Ashbery and Japanese Art

Ashbery on Hokusai

As an art critic for the Paris edition of the New York Herald Tribune, Ashbery reviewed a new and marvelous exhibit of Hokusai images on January 11, 1961.  Calling Hokusai “that extraordinary genius,” he concluded that not only had Hokusai influenced French Impressionists, but also that contemporary artists would “do well to study the innovations of Hokusai.”  In another review a year later of “Four Shows of Oriental Art” (December 12, 1962), Ashbery explained his interest in Japanese scenes further: “the poetry and painting not only complement each other, but form a single entity, delicate and tragic in feeling.”

Collected over more than a decade, discovered in at least a half-dozen different antique stores and stalls in three different countries (England, France and the United States), John Ashbery’s collection of framed images by the two greatest Japanese landscape artists, Katsushika Hokusai (1760-1849) and Utagawa (or Andō) Hiroshige (1797-1858), are displayed on the grasscloth walls of the Center Hall, extending up the main staircase.    

Both artists were born in Edo (now called Tokyo) and painted scenes from nature onto woodblocks that were then reproduced (a single woodblock could produce as many as 10,000 prints).  Although drawn to similar scenes, they otherwise worked in very different styles.  While Hokusai’s “proud and lonely” pictures suggest “a theater scene,” Hiroshige’s works, on the other hand, are more intimate and melancholy.  As Japanese art historian, Muneshige Narazaki, explains, Hiroshige’s works, often called ukiyo-e, which means “literally ‘floating-world pictures,’” almost always conjure a mood:

Hiroshige is at his best in depicting the beauty of a landscape, whether peopled or not, as it appears in snow, rain, mist and the like…he was the first artist to give full expression in print form to the Japanese awareness of the mingled sadness and beauty of life. (from Hiroshige: The 53 Stations of the Tōkāidō)
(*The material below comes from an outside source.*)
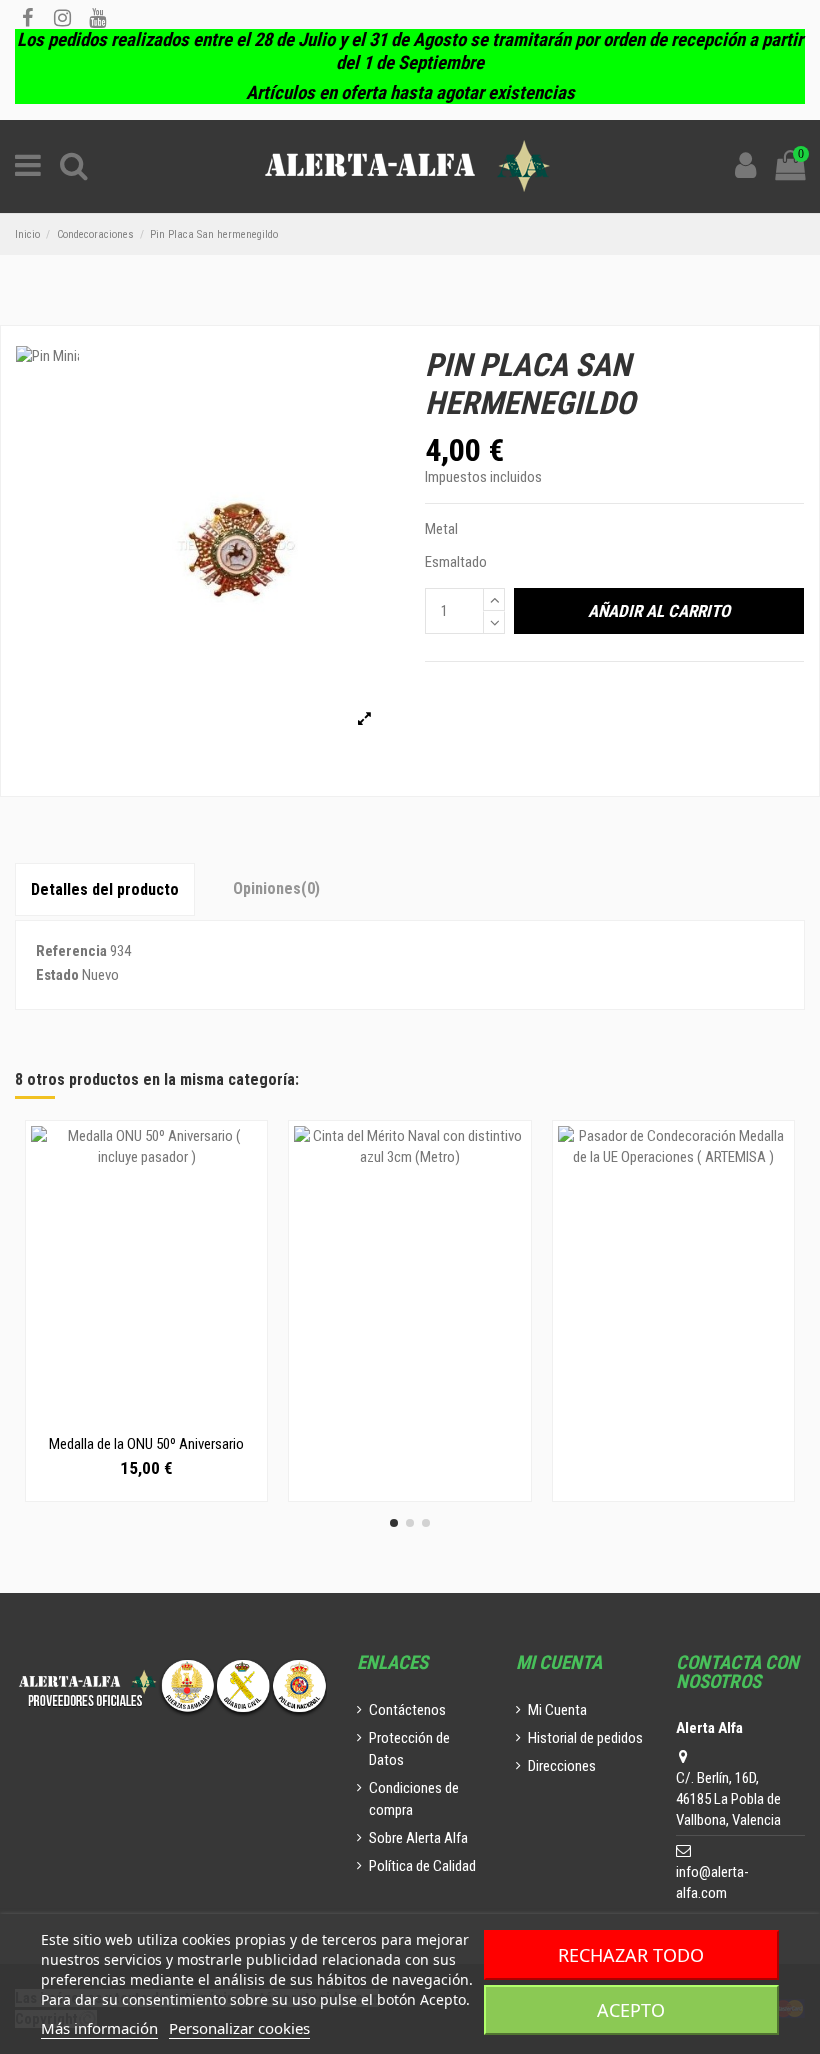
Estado (57, 975)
Ashbery’s collection of prints highlights some connections between these two quite distinct artists.  The two Hokusai scenes—of a bird and the moon—are precise and stark.  In many of the Hiroshige scenes, on the other hand, people gather and socialize, but we are reminded of the ephemerality of life by the looming, majestic snowy mountain in the distance or the river that surrounds them. 

Ashbery also owns two Hiroshige triptychs, which are displayed in his New York City apartment.